Here’s an order for Tylenol. Let’s give acetaminophen, Tylenol, and let’s treat the fever. Let’s give Ibuprofen, nonsteroidal antiinflammatories. Let’s give aspirin if it’s an adult. Let’s give corticosteroids like Dexamethasone, prednisone, can also reduce fever by, again, inhibiting these particular chemicals that the pyrogens, the fire generators that tell the hypothalamus raise the temperature. But the question is, are we doing more harm than good? Or, at worse, are we doing no service to the patient?
And people like Paul Offit, who’s been on the show, are in the camp of let it ride, when it comes to a fever. Now, let it ride means the fever’s there for a reason. Why are we stopping it? Now, Paul points out that neutrophils, which are white blood cells, part of our immune system, function better at higher temperatures. B cells that make antibodies seem to function better at higher temperatures. There was a randomized controlled trial in 2005 that showed that in ICU patients that are very sick a very aggressive strategy of cooling with acetaminophen and cooling blankets versus a more permissive strategy where you only treated when the temperature got above 104 fahrenheit, it had to be stopped early, because there were so many deaths in the aggressive treatment group. Now again, it’s hard, these are smaller trials, it’s hard to extrapolate, but what you didn’t see was that treating the fever had better outcomes.
And it turns out that in 2015 they did another trial in the ICU that really showed no benefit to treating a fever with acetaminophen, no harm, but no benefit either in ICU patients. So this evidence is emerging that maybe what we’re doing is not very helpful, and we love to intervene in medicine, doctors in particular love to do something. They want to make their patients feel better, but the question is, are we just prolonging illness? Now with vaccination, what you’re doing is you’re telling the immune system, “Hey, here’s the compound you need to be immune to. “Learn about this thing, so that when it comes back, “in reality, you’re ready to go.” So if you start mounting a fever to the vaccination, that’s probably a good sign.
Paul Offit argues, and he’s, probably we should listen to him, because he co-invented a rotavirus vaccine, and he’s a vaccinologist and really knowledgeable on this stuff, and he’s also very loathe to do things to patients that shouldn’t need to be done. And he says, “You should let that fever ride, “because it allows the immune system “to have a better response to the vaccine.” Now, when they did the trials, they let people treat with acetaminophen, and particularly if you’re pregnant, there’s a caveat that there’s some observational data that fevers in pregnancy may not be associated with better outcomes.

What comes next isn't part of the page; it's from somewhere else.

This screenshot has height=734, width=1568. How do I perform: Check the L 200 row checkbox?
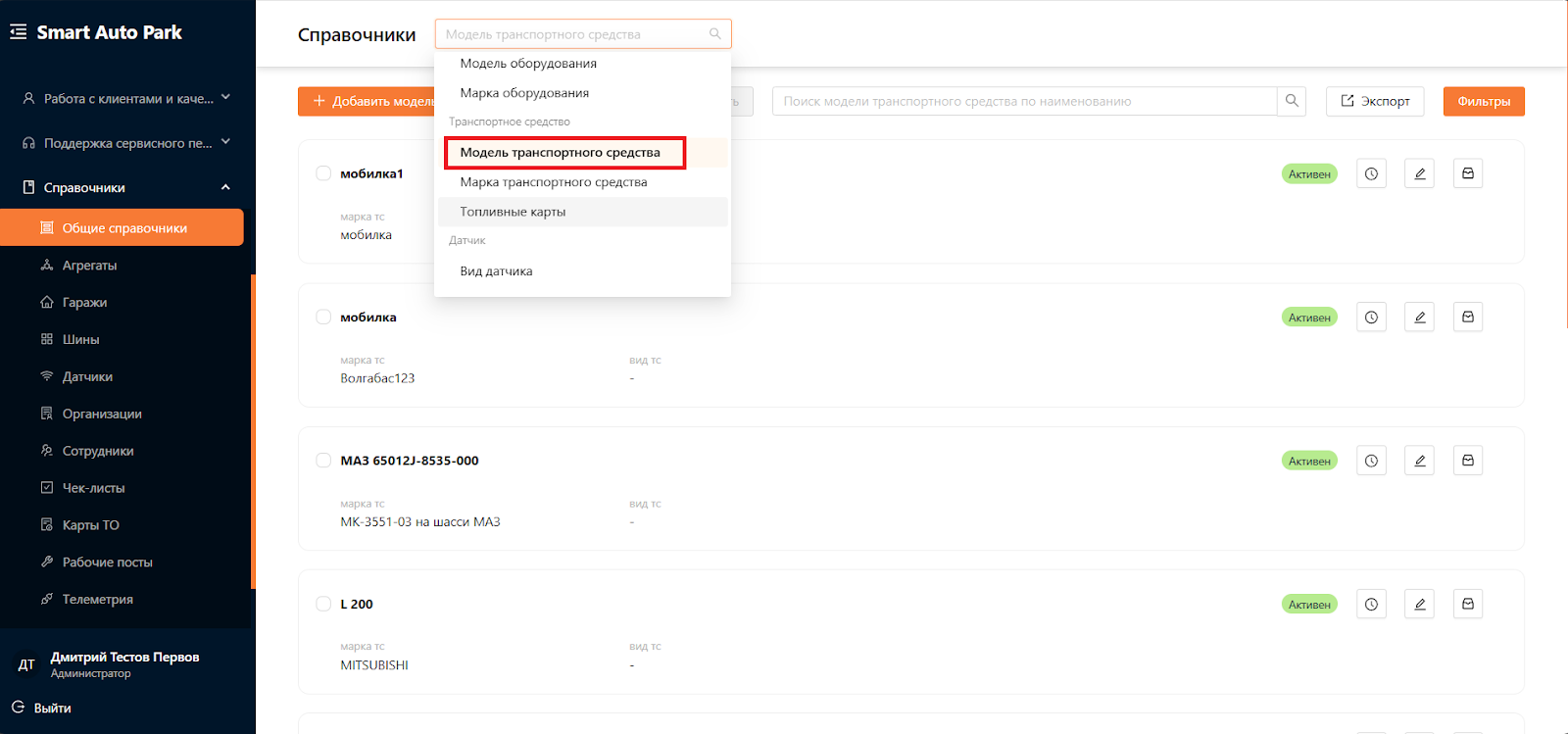(x=323, y=604)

We don’t know that it’s causative, but still, treating with acetaminophen, talk to your doctor when you have a fever during pregnancy, may be be appropriate. There’s other caveats. If you have a traumatic brain injury, and the goal is you’re trying not to use too much oxygen in the brain.
Well, fever raises the metabolic rate and the oxygen demand. So that’s a no-no in acute brain injury. And there may be some other conditions where of course, it’s non infectious, and so, you don’t, that fever is not adaptive. It’s something else like a thyroid storm, an endocrine problem, serotonin syndrome where things are going haywire, and the temperature’s going high. Well, in those cases, maybe treating temperature elevations may be a good idea. So those are the kind of caveats, but in general, managing a fever by just trying to be as comfortable as you can and letting it ride may well be the way the pendulum should shift. Now one caveat to this, a lot of parents really get scared when they see something called febrile seizures in children.

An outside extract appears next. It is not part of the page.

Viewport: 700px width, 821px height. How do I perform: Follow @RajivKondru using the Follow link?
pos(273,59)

This means that the temperature rises rapidly, and the child has a seizure, and it’s due to having a fever, and they think it’s a rapid temperature rise And people go, “Oh my gosh, “we gotta treat these fevers in kids, “because I wouldn’t want my child “to have a febrile seizure.” The truth is though, seizures are benign. They don’t cause any lasting harm. They don’t lead to epilepsy, and treating them with acetaminophen has not been shown to prevent their reoccurrence. So, it’s yet another reason that treating fever may not be the best answer. So, at this point, I’m gonna say, if it were me, and I had a temperature, and I had coronovirus or I got the vaccine, I’m probably not gonna treat it.
Now, in the trials, they let people treat it, and so the data on efficacy for those vaccines is actually in a group that partially at least, treated their fevers if they had a fever to the vaccine. Not everyone gets a fever to the vaccine. And so again, whether you do or not, it’s probably not the end of the world, but I think it’s worth thinking about this stuff. And it’s worth always in medicine, in healthcare, in our practices, looking at what we do and going, “Hey, is what we do helpful, “or is it harmful, or does it have no benefit?” And if it’s not helpful, and it is harmful, or it even has no benefit, we need to stop doing it, especially by reflex based on more emotional intuition than actual science. All right, guys, I love you. Share this video, and we are out.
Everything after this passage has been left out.